If the RBA chooses not to act today, the new composition of inflation is likely to be one reason why.
This is only the start. Rates will keep raising until they reach somewhere near parity with overseas.
It is going to be a very very messy result which no doubt the liberals will blame the incoming Labor government for. Unfortunately the public will do likewise.
I’ll believe that RBA interest rate tinkering is the Solomonic public-spiritedness of an ‘inflation-fighting central bank’ when the CPI basket includes all property transfers, not just new dwellings and renovations. Until then forgive my preferred ‘asset-enhancing central bank’. Property prices surged by 23.7% this last year, with 834, 008 individual settlements (up 32%, on year) totaling $688billion. That’s a third of our GDP. Of those settlements maybe 140,000-odd were new stock, and thus included in the CPI basket. Renos, even less impactful. Thus, even though a very high percentage of those 834,008 settlements will have represented Orny Orstralians mortgaging themselves to the hilt, maxing out their household operating margins even ahead of today’s call….oh, Stevo & Co are saying ‘inflation’ is only becoming a worry…now?
It’s the oldest, oiliest con in the regressive playbook: quarantine asset values (‘wealth’) from the cost of living & the value of labour. Then pump every bit of lazy capital you can into the first. Print more if you can, repeat…of course Australian’s housing Ponzi insanity has been quarantined from any real inflationary watch-dogging. The whole point of a Ponzi is to wildly outstrip CPI. And here-in lies the folly of allowing a house to become regarded as an asset – ‘wealth’ – and not the (essential) good & service of a home.
Today’s rate rise – or not – is barely relevant, really. Like ‘full employment’, it’s not the number that counts, it’s the way the number is calculated that conceals the short con and facilitates the long one.
Gah, Phil & Co not stevens…getting old.
The other effect of RBA rate rises is an increase to margins for banks. It seems to me a rise to 0.25% is largely symbolic and will do nothing to quell largely imported inflation other than theoretically suppress the demand. But it is wage stagnation that makes an inflation rate of 5.1% so shocking, not the RBA official interest rate.
I also agree with JR above that measurement methodologies are commonly perverse and never questioned.

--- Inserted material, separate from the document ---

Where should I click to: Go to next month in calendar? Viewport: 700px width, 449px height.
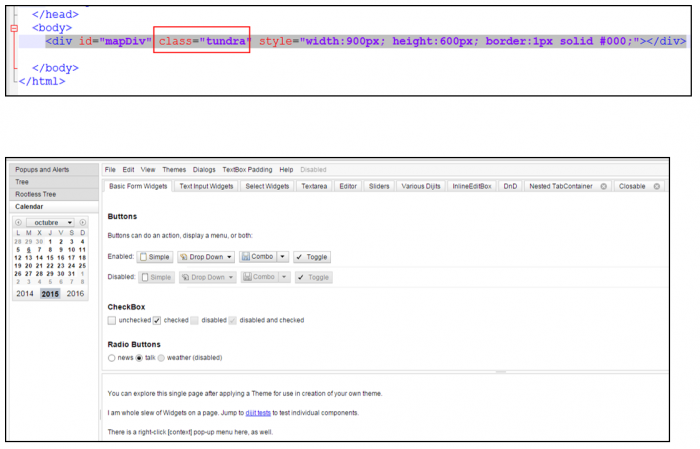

Thirdly, the mechanical, almost robotic, speculation by the media that inflation of x% means the RBA must raise the official interest rate exposes the shallowness of understanding by ‘economic’ journalists and, indeed, many economic ‘experts’ with questionable intellectual capacity for complexity and nuance.
Having said all that, another kick in the nuts for the Liar From The Shire will always be enjoyable, even if the rise is largely irrelevant.

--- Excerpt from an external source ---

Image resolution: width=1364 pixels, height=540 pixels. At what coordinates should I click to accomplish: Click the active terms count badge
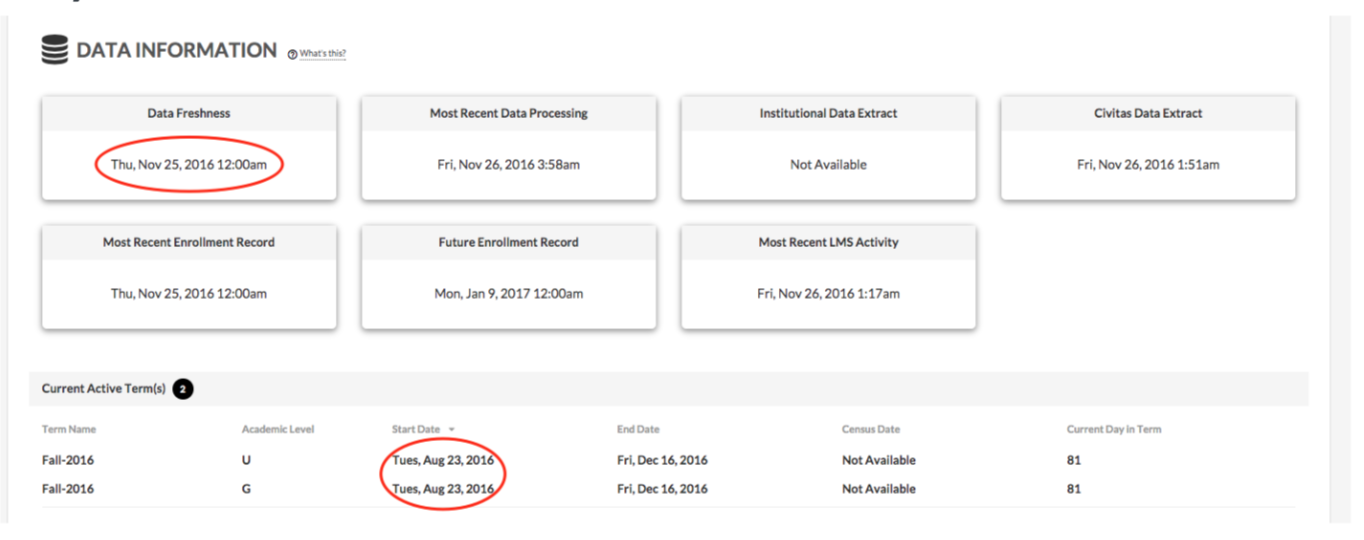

Spot on about wages stagnation being the killer. It’s terrifying, given that wages ‘should’ have been long rising by now…ie especially in building sector, given the employment vitality and profit growth there. But so long now has incredible property (and share) asset growth been brutally cleaved from (building) labour wage growth that I fear that link is just broken forever. Labour hire firms and some subcontractors and supply chain stakeholders might be getting rich from the housing Ponzi alongside the spivs, but few worker ants are.
I think Speculative Capitalism has grown to enjoy flat-lining wages as a ‘natural, undistorted’ market parameter entitlement…as the demand side tax breaks have long become.
PS: up it goes to .25…buckle up.
‘by’ .25…d’oh
Will he won’t he,❓
He’s too timid to do it today,.
Doesn’t matter if the patient bleeds out while waiting another month, for the surgeon to arrive…
There is a word that best explains some of the unexplainable decisions of the coalition government,it’s corruption The relationship between members of the coalition and the fossil fuel industry has held back this country’s chancesof becoming a world leader in the renewable market.